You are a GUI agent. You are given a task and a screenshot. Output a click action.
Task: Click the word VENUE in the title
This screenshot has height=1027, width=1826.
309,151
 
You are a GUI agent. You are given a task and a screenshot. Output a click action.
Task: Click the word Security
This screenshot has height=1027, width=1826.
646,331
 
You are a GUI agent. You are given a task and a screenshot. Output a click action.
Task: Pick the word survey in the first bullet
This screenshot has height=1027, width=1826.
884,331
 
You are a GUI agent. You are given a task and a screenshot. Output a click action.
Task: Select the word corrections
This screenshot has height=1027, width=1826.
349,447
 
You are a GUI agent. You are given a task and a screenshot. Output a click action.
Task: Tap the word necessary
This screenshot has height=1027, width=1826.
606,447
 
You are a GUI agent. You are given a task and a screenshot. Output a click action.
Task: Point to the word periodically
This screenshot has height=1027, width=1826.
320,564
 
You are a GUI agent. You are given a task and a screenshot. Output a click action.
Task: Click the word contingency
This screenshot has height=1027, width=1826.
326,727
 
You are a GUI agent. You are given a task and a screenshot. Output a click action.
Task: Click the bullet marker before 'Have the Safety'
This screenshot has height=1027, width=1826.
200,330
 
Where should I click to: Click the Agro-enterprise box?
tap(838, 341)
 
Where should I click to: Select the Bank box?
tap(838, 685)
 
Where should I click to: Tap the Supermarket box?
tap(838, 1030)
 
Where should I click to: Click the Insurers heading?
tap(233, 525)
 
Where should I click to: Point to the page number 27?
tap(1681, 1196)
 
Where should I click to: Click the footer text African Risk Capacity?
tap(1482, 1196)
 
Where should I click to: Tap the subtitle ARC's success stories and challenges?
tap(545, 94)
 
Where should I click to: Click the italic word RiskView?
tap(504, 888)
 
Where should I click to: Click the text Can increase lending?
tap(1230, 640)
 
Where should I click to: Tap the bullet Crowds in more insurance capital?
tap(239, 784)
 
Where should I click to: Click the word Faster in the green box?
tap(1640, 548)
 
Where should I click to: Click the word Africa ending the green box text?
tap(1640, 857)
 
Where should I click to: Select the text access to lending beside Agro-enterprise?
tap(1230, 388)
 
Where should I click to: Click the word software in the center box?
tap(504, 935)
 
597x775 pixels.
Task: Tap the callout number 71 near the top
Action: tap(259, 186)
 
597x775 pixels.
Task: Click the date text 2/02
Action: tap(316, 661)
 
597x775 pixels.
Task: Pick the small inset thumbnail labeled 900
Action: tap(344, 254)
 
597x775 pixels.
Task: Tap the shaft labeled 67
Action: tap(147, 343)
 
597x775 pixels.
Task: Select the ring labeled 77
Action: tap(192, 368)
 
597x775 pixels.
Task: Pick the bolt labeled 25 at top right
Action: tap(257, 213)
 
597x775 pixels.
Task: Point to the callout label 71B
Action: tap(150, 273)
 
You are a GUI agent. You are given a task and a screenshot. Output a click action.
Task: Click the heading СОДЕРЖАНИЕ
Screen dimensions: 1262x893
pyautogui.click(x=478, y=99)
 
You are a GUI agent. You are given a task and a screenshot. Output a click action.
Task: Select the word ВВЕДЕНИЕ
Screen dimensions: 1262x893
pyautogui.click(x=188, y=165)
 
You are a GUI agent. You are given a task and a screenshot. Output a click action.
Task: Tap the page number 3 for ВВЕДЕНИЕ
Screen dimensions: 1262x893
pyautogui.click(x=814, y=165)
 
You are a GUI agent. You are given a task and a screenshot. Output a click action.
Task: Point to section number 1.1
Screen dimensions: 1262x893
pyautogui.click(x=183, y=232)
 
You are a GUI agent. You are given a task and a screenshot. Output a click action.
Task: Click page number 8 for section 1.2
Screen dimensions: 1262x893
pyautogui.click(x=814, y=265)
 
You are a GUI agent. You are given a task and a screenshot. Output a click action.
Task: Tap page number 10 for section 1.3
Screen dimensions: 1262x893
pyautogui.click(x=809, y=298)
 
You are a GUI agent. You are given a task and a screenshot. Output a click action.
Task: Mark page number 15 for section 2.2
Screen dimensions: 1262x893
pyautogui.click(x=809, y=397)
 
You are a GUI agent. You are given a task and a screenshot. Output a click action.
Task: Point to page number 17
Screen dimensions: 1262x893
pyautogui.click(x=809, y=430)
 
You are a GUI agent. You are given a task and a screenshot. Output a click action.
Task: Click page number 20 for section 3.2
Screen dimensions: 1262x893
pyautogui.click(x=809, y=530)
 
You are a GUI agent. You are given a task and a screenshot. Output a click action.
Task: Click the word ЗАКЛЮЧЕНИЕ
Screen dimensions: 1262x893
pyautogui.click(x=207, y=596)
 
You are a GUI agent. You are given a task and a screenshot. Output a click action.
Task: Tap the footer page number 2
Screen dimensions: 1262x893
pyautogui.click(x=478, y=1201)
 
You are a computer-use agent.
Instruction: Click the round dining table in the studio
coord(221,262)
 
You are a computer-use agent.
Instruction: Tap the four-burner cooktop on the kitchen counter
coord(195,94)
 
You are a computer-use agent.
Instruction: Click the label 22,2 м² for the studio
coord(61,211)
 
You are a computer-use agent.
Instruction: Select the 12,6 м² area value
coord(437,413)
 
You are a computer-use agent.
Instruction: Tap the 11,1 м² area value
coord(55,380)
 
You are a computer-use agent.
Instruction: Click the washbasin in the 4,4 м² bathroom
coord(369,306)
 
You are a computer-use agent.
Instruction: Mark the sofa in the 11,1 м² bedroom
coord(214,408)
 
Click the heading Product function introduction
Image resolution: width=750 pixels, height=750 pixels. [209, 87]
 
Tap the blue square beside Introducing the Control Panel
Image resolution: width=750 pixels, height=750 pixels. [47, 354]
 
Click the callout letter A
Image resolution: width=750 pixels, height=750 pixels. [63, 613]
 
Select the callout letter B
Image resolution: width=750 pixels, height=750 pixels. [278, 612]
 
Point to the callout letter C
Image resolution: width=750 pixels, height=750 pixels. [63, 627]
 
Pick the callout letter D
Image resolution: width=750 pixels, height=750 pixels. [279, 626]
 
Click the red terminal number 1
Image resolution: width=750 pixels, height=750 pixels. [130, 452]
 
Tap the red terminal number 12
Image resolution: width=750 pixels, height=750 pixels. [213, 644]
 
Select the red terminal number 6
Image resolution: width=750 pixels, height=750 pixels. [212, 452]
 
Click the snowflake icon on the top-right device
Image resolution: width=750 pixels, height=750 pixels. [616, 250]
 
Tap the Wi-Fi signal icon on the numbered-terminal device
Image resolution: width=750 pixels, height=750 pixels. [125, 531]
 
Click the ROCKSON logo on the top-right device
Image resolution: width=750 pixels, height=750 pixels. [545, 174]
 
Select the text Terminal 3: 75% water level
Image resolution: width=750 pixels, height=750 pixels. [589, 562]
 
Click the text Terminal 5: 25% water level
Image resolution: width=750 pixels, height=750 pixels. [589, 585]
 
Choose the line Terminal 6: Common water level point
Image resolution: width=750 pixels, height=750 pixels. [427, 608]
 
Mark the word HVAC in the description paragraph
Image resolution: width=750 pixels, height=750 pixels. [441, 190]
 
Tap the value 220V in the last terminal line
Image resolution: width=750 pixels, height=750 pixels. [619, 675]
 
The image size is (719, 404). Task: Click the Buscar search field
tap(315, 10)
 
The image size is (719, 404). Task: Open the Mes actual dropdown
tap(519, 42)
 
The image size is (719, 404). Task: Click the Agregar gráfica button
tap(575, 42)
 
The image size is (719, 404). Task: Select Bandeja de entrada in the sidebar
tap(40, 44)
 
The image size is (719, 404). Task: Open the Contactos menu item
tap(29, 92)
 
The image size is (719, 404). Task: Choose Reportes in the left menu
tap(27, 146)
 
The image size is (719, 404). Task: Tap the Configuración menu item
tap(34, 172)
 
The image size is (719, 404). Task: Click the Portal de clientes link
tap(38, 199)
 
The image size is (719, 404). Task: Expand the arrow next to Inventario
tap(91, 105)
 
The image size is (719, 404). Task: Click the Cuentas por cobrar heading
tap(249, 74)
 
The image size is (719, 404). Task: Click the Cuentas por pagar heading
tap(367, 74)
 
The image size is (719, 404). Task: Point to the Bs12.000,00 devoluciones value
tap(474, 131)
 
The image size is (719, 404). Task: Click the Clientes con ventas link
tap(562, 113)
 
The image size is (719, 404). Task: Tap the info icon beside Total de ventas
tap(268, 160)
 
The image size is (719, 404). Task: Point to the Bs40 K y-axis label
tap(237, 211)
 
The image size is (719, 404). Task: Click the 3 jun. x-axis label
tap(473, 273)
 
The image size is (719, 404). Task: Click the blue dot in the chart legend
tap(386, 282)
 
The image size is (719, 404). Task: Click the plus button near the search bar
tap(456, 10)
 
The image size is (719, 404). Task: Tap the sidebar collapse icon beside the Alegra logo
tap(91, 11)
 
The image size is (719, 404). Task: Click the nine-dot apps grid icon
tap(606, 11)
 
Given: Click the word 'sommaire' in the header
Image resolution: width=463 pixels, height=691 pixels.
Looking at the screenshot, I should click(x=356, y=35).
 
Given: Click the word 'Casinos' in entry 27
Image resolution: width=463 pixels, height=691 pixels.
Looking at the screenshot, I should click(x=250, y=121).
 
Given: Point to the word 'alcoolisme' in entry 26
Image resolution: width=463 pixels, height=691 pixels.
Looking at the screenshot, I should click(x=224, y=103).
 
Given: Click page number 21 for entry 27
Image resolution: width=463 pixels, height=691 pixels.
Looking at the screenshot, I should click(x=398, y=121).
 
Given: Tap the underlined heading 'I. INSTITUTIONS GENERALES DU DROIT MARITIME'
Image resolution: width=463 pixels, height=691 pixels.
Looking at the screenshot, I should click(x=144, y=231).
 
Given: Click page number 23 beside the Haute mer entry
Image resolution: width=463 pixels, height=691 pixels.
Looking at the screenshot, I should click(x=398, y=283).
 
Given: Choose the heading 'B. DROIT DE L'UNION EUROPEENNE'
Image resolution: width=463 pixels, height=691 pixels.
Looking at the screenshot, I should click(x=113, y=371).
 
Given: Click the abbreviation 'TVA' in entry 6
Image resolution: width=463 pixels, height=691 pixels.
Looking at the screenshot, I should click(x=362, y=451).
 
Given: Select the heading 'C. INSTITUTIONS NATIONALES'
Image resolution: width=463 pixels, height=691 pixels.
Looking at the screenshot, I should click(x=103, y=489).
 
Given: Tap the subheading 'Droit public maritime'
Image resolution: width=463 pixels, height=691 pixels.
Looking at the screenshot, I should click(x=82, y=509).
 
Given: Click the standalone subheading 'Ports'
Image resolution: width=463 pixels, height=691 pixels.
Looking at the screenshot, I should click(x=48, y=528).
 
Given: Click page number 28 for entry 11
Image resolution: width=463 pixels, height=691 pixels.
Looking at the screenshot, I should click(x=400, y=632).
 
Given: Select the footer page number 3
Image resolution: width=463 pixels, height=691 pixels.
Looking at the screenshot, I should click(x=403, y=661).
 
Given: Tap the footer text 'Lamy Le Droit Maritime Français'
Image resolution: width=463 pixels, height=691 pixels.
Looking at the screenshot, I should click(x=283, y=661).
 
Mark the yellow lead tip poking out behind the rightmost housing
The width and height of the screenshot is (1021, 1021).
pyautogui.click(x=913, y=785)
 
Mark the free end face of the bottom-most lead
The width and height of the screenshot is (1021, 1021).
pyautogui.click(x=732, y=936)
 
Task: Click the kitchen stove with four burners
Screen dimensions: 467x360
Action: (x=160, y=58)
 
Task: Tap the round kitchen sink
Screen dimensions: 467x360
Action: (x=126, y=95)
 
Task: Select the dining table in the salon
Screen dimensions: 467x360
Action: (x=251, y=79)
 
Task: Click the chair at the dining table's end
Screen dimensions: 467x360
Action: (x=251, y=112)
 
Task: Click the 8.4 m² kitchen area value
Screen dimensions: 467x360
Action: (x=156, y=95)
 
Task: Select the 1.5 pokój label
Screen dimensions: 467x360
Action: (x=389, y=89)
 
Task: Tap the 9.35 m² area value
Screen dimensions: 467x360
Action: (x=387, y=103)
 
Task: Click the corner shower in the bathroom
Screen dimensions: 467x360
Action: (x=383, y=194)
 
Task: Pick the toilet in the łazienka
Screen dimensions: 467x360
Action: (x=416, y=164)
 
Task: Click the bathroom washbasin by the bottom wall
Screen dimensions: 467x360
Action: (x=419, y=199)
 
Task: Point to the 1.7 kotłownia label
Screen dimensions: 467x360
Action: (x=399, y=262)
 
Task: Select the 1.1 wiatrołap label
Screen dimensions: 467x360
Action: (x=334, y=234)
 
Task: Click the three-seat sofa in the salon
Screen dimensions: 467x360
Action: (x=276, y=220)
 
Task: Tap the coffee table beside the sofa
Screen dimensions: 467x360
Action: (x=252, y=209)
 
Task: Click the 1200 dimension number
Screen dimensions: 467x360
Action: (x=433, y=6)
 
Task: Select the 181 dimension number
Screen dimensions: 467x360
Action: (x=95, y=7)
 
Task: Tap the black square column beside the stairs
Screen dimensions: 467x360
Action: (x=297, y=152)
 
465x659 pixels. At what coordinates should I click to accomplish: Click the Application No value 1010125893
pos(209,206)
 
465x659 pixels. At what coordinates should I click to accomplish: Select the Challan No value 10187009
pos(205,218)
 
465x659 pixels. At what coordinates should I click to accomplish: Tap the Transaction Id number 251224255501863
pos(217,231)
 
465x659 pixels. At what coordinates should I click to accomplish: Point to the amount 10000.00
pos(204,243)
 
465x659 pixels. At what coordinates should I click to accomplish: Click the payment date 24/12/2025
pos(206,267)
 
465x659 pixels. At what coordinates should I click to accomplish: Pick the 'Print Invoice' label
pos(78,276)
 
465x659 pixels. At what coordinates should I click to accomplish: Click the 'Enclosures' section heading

■ **What is expected**:
Gather every line in the items above that contains the string "sidebar" and copy each one out.

■ **Task result**:
The image size is (719, 404). Task: Select Bandeja de entrada in the sidebar
The image size is (719, 404). Task: Tap the sidebar collapse icon beside the Alegra logo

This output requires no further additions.